_Problem description_. From the line containing "RENT (112, 89)" through the last line of the records, print every line exactly and nothing more.

_Listed records_.
--------------------------------
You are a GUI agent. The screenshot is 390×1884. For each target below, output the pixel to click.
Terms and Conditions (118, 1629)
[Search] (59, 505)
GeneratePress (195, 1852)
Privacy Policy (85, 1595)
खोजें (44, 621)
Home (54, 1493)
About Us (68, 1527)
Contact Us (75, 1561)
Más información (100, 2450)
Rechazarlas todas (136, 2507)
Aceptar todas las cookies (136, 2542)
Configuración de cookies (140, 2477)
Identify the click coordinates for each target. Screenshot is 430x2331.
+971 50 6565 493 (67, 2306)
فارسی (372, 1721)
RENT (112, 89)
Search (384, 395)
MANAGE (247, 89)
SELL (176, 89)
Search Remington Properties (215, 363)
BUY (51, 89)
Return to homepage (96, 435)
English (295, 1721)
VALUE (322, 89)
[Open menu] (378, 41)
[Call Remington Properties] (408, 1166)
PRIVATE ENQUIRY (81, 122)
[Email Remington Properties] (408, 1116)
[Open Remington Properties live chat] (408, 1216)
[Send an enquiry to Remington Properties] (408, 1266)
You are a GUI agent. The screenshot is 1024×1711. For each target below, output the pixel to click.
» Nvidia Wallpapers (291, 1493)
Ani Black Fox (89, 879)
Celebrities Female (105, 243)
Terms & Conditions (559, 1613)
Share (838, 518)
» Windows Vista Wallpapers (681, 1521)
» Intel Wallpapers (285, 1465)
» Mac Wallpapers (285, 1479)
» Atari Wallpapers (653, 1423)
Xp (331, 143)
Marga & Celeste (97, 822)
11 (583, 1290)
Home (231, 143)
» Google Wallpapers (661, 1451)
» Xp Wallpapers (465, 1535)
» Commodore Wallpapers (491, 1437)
--------------------------------
_Written answer_.
RENT (112, 89)
Search (384, 395)
MANAGE (247, 89)
SELL (176, 89)
Search Remington Properties (215, 363)
BUY (51, 89)
Return to homepage (96, 435)
English (295, 1721)
VALUE (322, 89)
[Open menu] (378, 41)
[Call Remington Properties] (408, 1166)
PRIVATE ENQUIRY (81, 122)
[Email Remington Properties] (408, 1116)
[Open Remington Properties live chat] (408, 1216)
[Send an enquiry to Remington Properties] (408, 1266)
You are a GUI agent. The screenshot is 1024×1711. For each target below, output the pixel to click.
» Nvidia Wallpapers (291, 1493)
Ani Black Fox (89, 879)
Celebrities Female (105, 243)
Terms & Conditions (559, 1613)
Share (838, 518)
» Windows Vista Wallpapers (681, 1521)
» Intel Wallpapers (285, 1465)
» Mac Wallpapers (285, 1479)
» Atari Wallpapers (653, 1423)
Xp (331, 143)
Marga & Celeste (97, 822)
11 (583, 1290)
Home (231, 143)
» Google Wallpapers (661, 1451)
» Xp Wallpapers (465, 1535)
» Commodore Wallpapers (491, 1437)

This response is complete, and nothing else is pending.